You need the Bible. If you’re a parent, your children need the Bible too. I’ve written before about the importance of personal and family devotions.

But let’s be honest: the Bible can sometimes be hard to understand. I mean, if you stick to easier parts (most of the New Testament), it’s not so bad. But try making sense of the dietary laws, genealogies, obscure prophecies, and ancient battle records that make up a significant chunk of the Old Testament.

bible-1417720Many Christians, of course, simply avoid those parts of the Bible. They have their favorite books (or maybe just their favorite verses) that they return to again and again. But in this way, they effectively deny that the hard parts are really God’s word. Others, convinced that they really ought to read every part of the Bible, dutifully grit their teeth and force their way through the Leviticus part of their read-through-the-Bible-in-a-year plan, thankful that they can mostly just pay attention to the New Testament and Psalms as they do so.

This isn’t how it is supposed to be. After all, Paul was talking about the Old Testament when he said that “All Scripture is breathed out by God and is profitable for teaching, correcting, reproving, and training in righteousness” (2 Timothy 3:16). All Scripture – not just the parts modern, western Christians find interesting – is not only inspired, but directly beneficial for our daily living. Even Leviticus.

The key to profiting from the reading of each part of Scripture is learning to see how it all connects to the whole. As we see the big picture – the central point and main themes – we can begin to work out how particular details that seem strange and irrelevant connect to the gospel, and thus to our own lives.

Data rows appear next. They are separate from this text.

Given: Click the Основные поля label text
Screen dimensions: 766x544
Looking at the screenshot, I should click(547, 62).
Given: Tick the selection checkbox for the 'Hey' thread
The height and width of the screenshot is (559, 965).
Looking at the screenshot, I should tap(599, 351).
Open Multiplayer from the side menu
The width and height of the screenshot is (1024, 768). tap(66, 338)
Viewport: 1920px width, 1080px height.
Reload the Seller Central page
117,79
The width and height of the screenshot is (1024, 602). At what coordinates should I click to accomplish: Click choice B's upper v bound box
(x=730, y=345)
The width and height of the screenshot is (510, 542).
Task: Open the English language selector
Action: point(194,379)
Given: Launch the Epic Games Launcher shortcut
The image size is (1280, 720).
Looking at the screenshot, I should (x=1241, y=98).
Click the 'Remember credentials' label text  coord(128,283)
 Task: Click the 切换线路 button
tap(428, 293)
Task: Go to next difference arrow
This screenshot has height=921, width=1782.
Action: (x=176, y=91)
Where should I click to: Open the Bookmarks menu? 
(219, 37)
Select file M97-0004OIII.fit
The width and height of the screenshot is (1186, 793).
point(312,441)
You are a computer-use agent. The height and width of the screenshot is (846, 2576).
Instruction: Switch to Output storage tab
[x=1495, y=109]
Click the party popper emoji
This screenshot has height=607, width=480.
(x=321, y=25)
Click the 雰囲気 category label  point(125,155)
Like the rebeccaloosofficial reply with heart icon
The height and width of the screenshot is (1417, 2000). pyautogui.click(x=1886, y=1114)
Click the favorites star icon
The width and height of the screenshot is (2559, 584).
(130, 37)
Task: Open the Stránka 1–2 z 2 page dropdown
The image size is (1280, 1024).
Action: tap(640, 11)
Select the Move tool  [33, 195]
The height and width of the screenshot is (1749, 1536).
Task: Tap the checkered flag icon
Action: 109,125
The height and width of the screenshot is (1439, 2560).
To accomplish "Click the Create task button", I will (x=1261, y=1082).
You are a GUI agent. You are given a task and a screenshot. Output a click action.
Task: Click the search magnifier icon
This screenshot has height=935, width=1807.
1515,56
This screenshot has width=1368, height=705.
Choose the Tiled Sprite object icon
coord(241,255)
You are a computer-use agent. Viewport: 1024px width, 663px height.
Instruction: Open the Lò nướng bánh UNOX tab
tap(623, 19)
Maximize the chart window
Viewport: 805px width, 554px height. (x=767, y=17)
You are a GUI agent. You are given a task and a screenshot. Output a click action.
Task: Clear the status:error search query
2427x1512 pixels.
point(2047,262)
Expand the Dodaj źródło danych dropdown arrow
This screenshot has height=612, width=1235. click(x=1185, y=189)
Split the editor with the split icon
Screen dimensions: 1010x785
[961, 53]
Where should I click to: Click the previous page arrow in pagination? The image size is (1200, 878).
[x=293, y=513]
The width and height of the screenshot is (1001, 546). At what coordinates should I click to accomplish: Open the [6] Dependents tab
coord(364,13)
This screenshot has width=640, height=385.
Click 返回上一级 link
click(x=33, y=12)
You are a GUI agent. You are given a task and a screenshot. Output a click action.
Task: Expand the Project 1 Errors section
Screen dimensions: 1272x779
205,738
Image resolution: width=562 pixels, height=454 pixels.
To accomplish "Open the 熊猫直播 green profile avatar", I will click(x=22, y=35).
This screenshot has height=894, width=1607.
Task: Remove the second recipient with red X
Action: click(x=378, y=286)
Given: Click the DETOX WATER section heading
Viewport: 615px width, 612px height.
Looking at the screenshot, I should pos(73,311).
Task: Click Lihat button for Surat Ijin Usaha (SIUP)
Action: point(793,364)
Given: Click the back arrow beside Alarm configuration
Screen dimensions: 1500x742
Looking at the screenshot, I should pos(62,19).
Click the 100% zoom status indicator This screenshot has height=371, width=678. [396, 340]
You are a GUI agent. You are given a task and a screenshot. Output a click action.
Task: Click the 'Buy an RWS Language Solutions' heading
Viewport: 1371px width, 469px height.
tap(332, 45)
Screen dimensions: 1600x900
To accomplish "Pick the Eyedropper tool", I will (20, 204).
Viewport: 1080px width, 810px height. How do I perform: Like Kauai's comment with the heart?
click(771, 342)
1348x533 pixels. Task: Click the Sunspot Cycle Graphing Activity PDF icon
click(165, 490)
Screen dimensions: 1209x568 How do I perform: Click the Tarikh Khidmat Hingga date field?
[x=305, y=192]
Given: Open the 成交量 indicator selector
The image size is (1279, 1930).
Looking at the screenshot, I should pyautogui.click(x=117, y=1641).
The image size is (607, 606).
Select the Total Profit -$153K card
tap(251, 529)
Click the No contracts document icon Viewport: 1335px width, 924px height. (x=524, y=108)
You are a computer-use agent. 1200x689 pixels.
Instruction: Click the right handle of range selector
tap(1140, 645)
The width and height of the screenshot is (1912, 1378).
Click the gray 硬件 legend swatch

Because, as it turns out, the gospel of Jesus is the unifying center of the Bible. He is the goal of every passage from Genesis to Revelation. In fact, he says so himself: “You search the Scriptures because you think that in them you have eternal life; and it is they that bear witness about me, yet you refuse to come to me that you may have life” (John 5:39-40). “And he said to them, ‘O foolish ones and slow of heart to believe all that the prophets have spoken! Was it not necessary that the Christ should suffer these things and enter into his glory?’ And beginning with Moses and all the prophets he interpreted for them the things concerning himself in all the Scriptures” (Luke 24:25-27).

Too, often, we approach the Bible as if it were centered on us. This not surprisingly makes much of the Old Testament seem irrelevant and out of place. But when we approach Scripture as the story of Jesus, we begin to see how things fit together. We see how the events and people of the Old Testament are part of the process of how God brought us salvation through Christ. We see how particular elements of the biblical story foreshadow and reflect the great story at their center. We see why the authors of the New Testament keep bringing in the imagery and categories of the Old Testament to explain the Christ who has finally come.

This switch doesn’t happen overnight. In fact, reading the whole Bible as one great story centered on Jesus is a skill that cannot be mastered in a lifetime. But there are some good tools to help you get started on your way. For adults, God’s Big Picture by Vaughn Roberts is an excellent and approachable road map that charts the major thoroughfares of the Bible’s message. For children and their parents, David Helm’s Big Picture Story Bible is the best guide I know.

But, of course, these are supplementary tools. There is no substitute for sitting down day after day with God’s great story about Jesus.